Background information
- Born: 20 February 1999 (age 27) Córdoba, Argentina
- Genres: Latin trap; reggaeton; cumbia;
- Occupation: Singer;
- Instruments: Vocals;
- Years active: 2017–present
- Website: luck-ra.com

= Luck Ra =

Argentine singer

Juan Facundo Almenara Ordóñez (born 20 February 1999), better known by his stage name Luck Ra, is an Argentine singer. He began his career in 2017 following singing uploads on the digital platform YouTube. The remix of the single "No Quiero Más" with fellow trap artist Seven Kayne helped bolster Luck Ra to prominence in the music scene.

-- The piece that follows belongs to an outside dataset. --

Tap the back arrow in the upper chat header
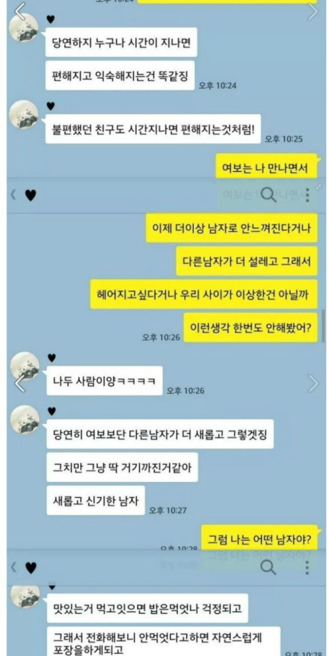click(12, 196)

He gained further prominence in 2021 with his single "Te Mentiría" and has collaborated with numerous other artists in the cuarteto and cumbia scenes. His single "La Morocha", released in 2023, received positive reception and spent several weeks at the top of the Billboard Argentina charts.

== Career ==
=== 2017–2021: Career beginnings ===
Luck Ra began his career in 2017 on YouTube, uploading covers. On 23 May 2018, he released his first charting single, "No Quiero Más". The song was later remixed with Seven Kayne, another artist in the trap genre. In September 2018, Luck Ra signed a record deal with the label Panter Music and released the singles "Sola" and "La Clave".

In 2019, Luck Ra parted ways with his record label and began releasing music independently. Shortly after, he was featured on the remix of Rusherking's 2018 single "Ya No Me Extreñas". In February 2020, he released "Fuego", which was a collaboration with Rusherking. On 22 December 2020, Luck Ra released "Odio Amarte" which featured Lautaro López.

On 6 September 2021, Luck Ra released the single "El Campeón" which was the official song of the 2021 Copa América. Upon his song being chosen, Luck Ra stated that he was "…very happy to be the chosen one to make the theme of the champion. It refers to the cup and everything we go through to get there."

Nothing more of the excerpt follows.